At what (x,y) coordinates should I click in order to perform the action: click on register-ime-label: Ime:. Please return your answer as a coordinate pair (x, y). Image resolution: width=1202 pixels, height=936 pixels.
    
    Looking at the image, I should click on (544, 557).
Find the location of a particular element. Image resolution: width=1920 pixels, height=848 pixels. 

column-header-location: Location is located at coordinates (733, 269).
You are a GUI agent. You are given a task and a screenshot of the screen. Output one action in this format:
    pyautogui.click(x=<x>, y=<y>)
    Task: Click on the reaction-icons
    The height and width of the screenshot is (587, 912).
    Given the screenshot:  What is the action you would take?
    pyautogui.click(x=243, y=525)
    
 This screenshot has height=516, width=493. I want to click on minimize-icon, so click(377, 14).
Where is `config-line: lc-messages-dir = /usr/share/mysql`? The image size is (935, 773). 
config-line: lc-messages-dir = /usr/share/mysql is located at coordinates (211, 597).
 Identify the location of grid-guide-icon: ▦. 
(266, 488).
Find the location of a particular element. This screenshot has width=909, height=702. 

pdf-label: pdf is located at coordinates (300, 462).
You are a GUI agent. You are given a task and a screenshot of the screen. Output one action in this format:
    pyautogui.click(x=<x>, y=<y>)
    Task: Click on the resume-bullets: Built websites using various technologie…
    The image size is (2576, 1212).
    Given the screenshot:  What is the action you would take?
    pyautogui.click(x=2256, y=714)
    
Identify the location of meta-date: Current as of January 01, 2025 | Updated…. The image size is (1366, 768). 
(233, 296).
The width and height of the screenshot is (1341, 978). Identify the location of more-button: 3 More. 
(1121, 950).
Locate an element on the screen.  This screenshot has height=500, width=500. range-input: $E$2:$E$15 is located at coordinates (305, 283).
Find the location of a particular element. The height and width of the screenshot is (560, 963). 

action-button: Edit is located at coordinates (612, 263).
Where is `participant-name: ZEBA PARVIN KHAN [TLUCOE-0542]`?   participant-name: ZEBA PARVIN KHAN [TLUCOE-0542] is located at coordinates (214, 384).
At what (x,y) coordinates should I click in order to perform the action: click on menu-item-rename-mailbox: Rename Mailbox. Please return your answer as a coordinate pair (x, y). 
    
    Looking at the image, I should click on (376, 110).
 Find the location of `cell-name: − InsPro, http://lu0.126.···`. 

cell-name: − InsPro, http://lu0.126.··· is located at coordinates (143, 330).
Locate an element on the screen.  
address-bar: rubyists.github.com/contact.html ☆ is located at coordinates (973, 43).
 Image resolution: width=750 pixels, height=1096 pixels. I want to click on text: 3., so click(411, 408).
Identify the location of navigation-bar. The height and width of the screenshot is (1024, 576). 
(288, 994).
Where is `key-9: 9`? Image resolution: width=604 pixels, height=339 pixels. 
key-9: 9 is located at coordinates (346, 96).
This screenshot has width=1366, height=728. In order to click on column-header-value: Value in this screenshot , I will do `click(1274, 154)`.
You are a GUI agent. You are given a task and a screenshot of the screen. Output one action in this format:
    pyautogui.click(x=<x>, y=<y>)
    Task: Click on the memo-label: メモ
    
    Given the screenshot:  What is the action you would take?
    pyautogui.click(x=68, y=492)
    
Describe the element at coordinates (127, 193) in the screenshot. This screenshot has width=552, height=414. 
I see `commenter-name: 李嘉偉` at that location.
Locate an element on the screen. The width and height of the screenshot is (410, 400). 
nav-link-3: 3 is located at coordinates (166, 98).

_Assignment_. Rewrite the whole listing above, replacing each "GUI agent" with "screen agent" and leaving every other character unchanged.

_Result for this exercise_.
At what (x,y) coordinates should I click in order to perform the action: click on register-ime-label: Ime:. Please return your answer as a coordinate pair (x, y). Image resolution: width=1202 pixels, height=936 pixels.
    
    Looking at the image, I should click on (544, 557).
Find the location of a particular element. Image resolution: width=1920 pixels, height=848 pixels. 

column-header-location: Location is located at coordinates (733, 269).
You are a screen agent. You are given a task and a screenshot of the screen. Output one action in this format:
    pyautogui.click(x=<x>, y=<y>)
    Task: Click on the reaction-icons
    The height and width of the screenshot is (587, 912).
    Given the screenshot:  What is the action you would take?
    pyautogui.click(x=243, y=525)
    
 This screenshot has height=516, width=493. I want to click on minimize-icon, so click(377, 14).
Where is `config-line: lc-messages-dir = /usr/share/mysql`? The image size is (935, 773). 
config-line: lc-messages-dir = /usr/share/mysql is located at coordinates (211, 597).
 Identify the location of grid-guide-icon: ▦. 
(266, 488).
Find the location of a particular element. This screenshot has width=909, height=702. 

pdf-label: pdf is located at coordinates (300, 462).
You are a screen agent. You are given a task and a screenshot of the screen. Output one action in this format:
    pyautogui.click(x=<x>, y=<y>)
    Task: Click on the resume-bullets: Built websites using various technologie…
    The image size is (2576, 1212).
    Given the screenshot:  What is the action you would take?
    pyautogui.click(x=2256, y=714)
    
Identify the location of meta-date: Current as of January 01, 2025 | Updated…. The image size is (1366, 768). 
(233, 296).
The width and height of the screenshot is (1341, 978). Identify the location of more-button: 3 More. 
(1121, 950).
Locate an element on the screen.  This screenshot has height=500, width=500. range-input: $E$2:$E$15 is located at coordinates (305, 283).
Find the location of a particular element. The height and width of the screenshot is (560, 963). 

action-button: Edit is located at coordinates (612, 263).
Where is `participant-name: ZEBA PARVIN KHAN [TLUCOE-0542]`?   participant-name: ZEBA PARVIN KHAN [TLUCOE-0542] is located at coordinates (214, 384).
At what (x,y) coordinates should I click in order to perform the action: click on menu-item-rename-mailbox: Rename Mailbox. Please return your answer as a coordinate pair (x, y). 
    
    Looking at the image, I should click on (376, 110).
 Find the location of `cell-name: − InsPro, http://lu0.126.···`. 

cell-name: − InsPro, http://lu0.126.··· is located at coordinates (143, 330).
Locate an element on the screen.  
address-bar: rubyists.github.com/contact.html ☆ is located at coordinates (973, 43).
 Image resolution: width=750 pixels, height=1096 pixels. I want to click on text: 3., so click(411, 408).
Identify the location of navigation-bar. The height and width of the screenshot is (1024, 576). 
(288, 994).
Where is `key-9: 9`? Image resolution: width=604 pixels, height=339 pixels. 
key-9: 9 is located at coordinates (346, 96).
This screenshot has width=1366, height=728. In order to click on column-header-value: Value in this screenshot , I will do `click(1274, 154)`.
You are a screen agent. You are given a task and a screenshot of the screen. Output one action in this format:
    pyautogui.click(x=<x>, y=<y>)
    Task: Click on the memo-label: メモ
    
    Given the screenshot:  What is the action you would take?
    pyautogui.click(x=68, y=492)
    
Describe the element at coordinates (127, 193) in the screenshot. This screenshot has width=552, height=414. 
I see `commenter-name: 李嘉偉` at that location.
Locate an element on the screen. The width and height of the screenshot is (410, 400). 
nav-link-3: 3 is located at coordinates (166, 98).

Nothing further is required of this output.